* REQUIRED TASK *
Copy the listing from the line with "You are a computer-use" through the end of the listing, changing "Instruction" to "Task" and leaving everything else as it is. Leave the pictures out of your copy.
%%
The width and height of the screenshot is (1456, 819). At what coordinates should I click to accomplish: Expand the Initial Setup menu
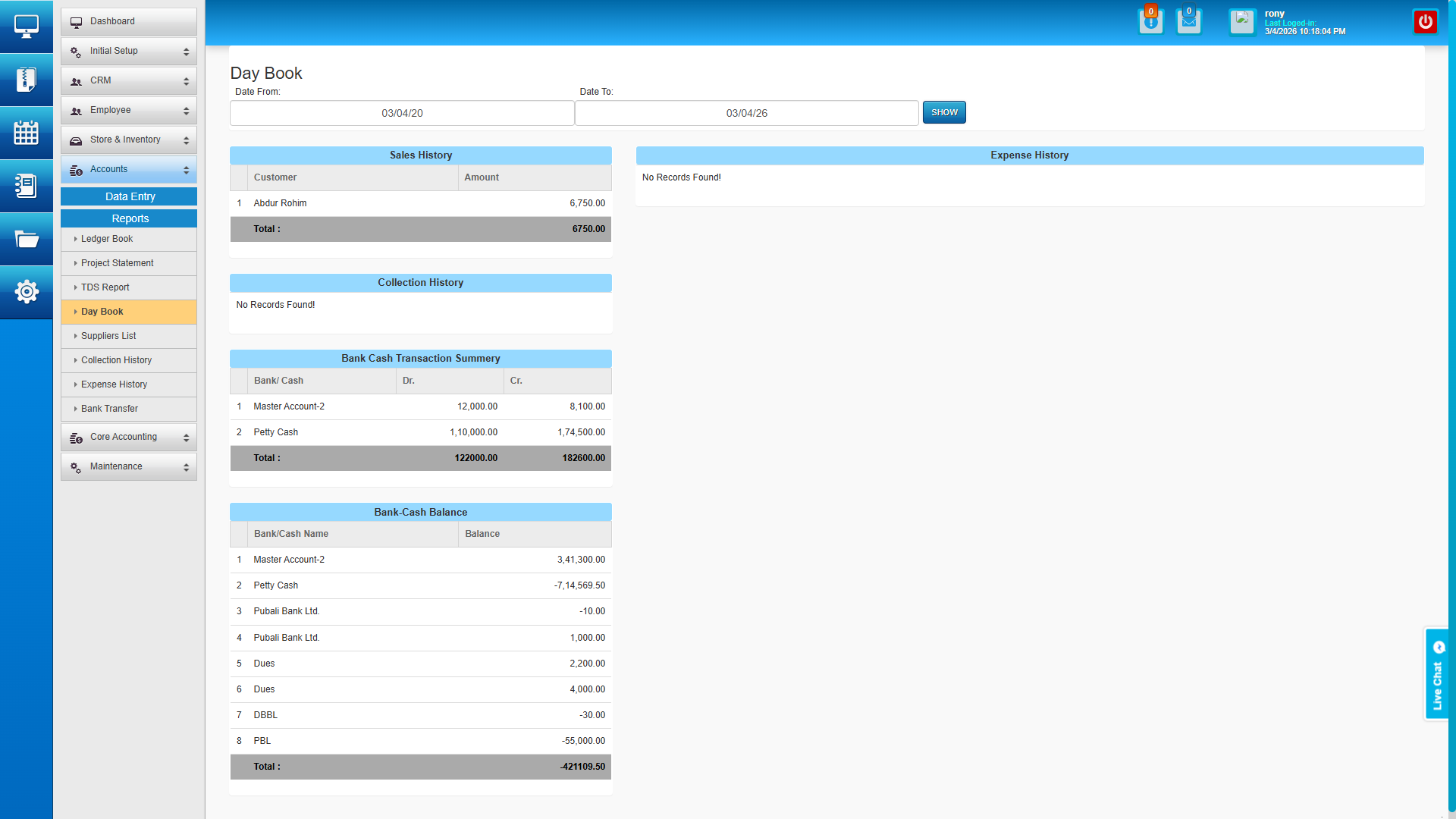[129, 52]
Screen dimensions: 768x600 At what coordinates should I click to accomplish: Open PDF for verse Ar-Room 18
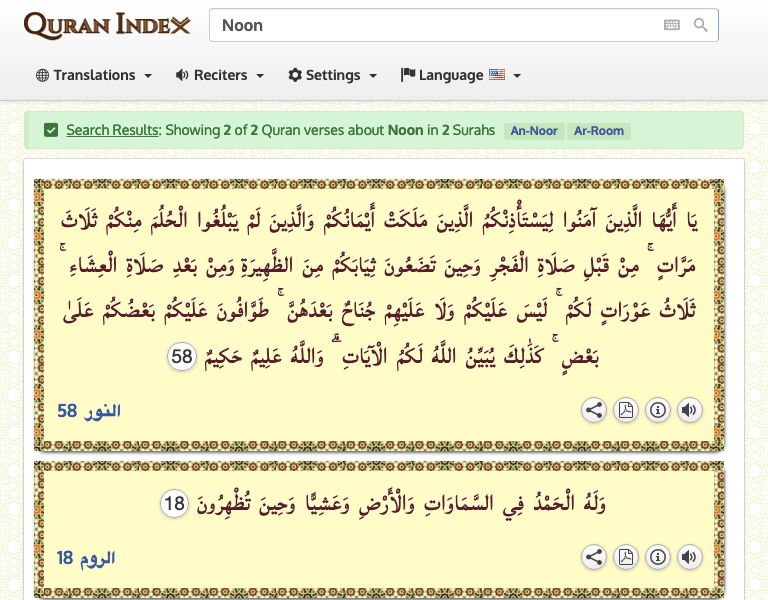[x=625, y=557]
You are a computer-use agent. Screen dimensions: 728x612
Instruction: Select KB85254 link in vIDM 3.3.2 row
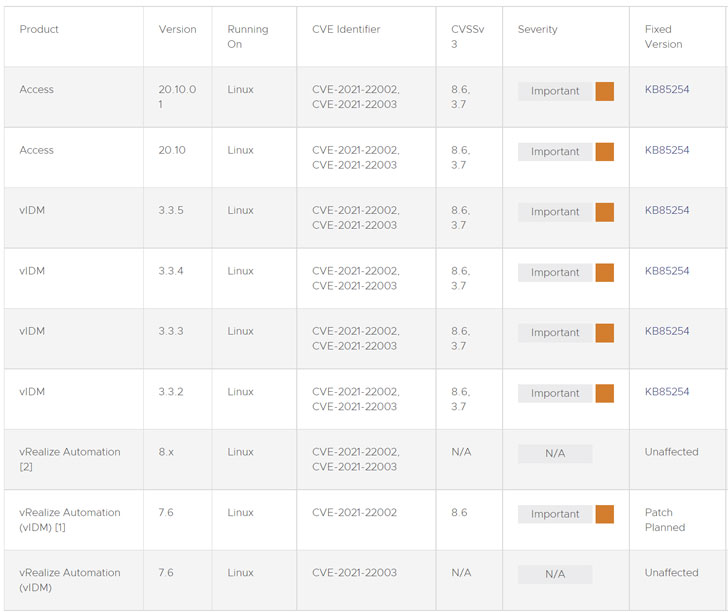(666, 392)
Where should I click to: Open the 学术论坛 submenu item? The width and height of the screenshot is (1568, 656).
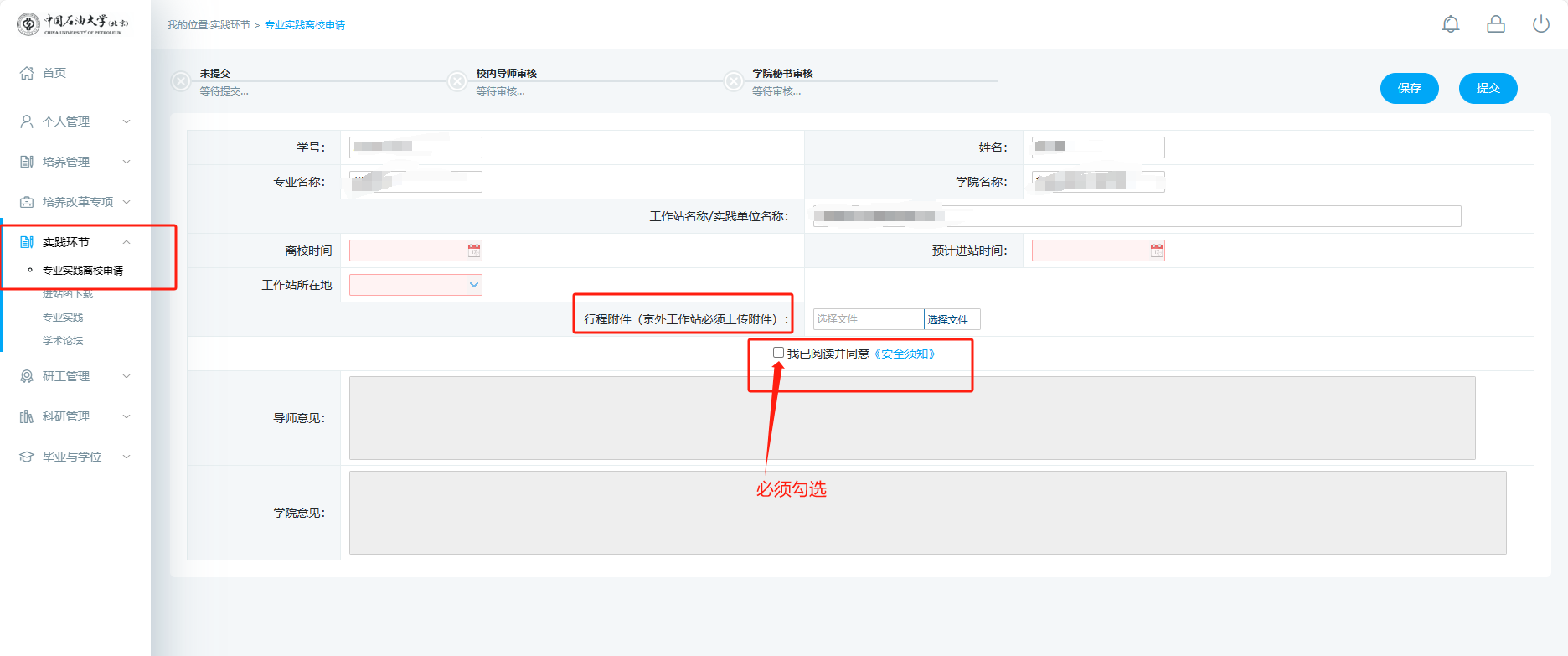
%%
* FULL ANSWER *
You are a computer-use agent. Screen dimensions: 728x612
Task: Select KB85254 link in vIDM 3.3.2 row
(666, 392)
Where should I click to: Open the 学术论坛 submenu item? The width and height of the screenshot is (1568, 656).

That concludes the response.